* Your assignment:
Each line in these records that contains "PLUS" counts once. Give the number only.

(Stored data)
_ _ _ _ _ _ _

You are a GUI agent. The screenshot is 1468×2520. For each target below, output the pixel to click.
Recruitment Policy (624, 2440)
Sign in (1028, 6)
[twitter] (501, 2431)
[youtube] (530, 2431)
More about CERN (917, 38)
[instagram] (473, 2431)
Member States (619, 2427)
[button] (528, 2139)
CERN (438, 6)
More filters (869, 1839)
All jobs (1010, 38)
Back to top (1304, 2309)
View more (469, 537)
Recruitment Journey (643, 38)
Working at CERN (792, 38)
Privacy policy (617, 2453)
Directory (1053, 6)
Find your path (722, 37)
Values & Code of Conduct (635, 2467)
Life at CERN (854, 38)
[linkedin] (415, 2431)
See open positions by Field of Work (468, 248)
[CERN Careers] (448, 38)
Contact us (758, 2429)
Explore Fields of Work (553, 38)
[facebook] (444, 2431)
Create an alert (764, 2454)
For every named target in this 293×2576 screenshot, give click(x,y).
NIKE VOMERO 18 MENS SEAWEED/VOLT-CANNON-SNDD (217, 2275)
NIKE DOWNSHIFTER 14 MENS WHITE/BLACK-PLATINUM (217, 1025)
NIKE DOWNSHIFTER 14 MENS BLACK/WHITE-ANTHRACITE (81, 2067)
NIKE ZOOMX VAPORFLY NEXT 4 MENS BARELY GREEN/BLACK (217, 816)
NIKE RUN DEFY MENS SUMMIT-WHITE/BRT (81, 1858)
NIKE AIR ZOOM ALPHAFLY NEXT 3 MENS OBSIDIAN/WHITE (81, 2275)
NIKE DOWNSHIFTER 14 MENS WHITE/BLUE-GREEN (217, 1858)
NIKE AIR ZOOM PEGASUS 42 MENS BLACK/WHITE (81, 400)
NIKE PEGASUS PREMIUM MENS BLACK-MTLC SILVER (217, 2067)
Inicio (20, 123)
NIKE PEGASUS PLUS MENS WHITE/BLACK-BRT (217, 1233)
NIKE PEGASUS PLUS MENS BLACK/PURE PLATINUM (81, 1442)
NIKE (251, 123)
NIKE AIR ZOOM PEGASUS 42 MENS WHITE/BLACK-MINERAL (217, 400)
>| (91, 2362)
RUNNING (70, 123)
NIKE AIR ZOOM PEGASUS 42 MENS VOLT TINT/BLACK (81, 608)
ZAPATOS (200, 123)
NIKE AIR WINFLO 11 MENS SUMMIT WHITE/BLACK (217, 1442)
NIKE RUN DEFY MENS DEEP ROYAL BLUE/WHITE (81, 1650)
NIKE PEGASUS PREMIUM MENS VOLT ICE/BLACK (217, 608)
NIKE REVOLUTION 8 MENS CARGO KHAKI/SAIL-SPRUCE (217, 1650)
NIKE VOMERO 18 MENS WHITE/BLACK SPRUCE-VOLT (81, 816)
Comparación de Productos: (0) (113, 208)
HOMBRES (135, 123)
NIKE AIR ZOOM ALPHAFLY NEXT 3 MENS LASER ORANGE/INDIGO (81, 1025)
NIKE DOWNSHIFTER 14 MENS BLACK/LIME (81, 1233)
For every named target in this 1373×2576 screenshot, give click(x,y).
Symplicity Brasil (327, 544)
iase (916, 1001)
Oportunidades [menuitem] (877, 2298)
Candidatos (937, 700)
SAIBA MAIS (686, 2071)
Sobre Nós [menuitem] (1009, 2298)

_ _ _ _ _ _ _

* Exercise response:
2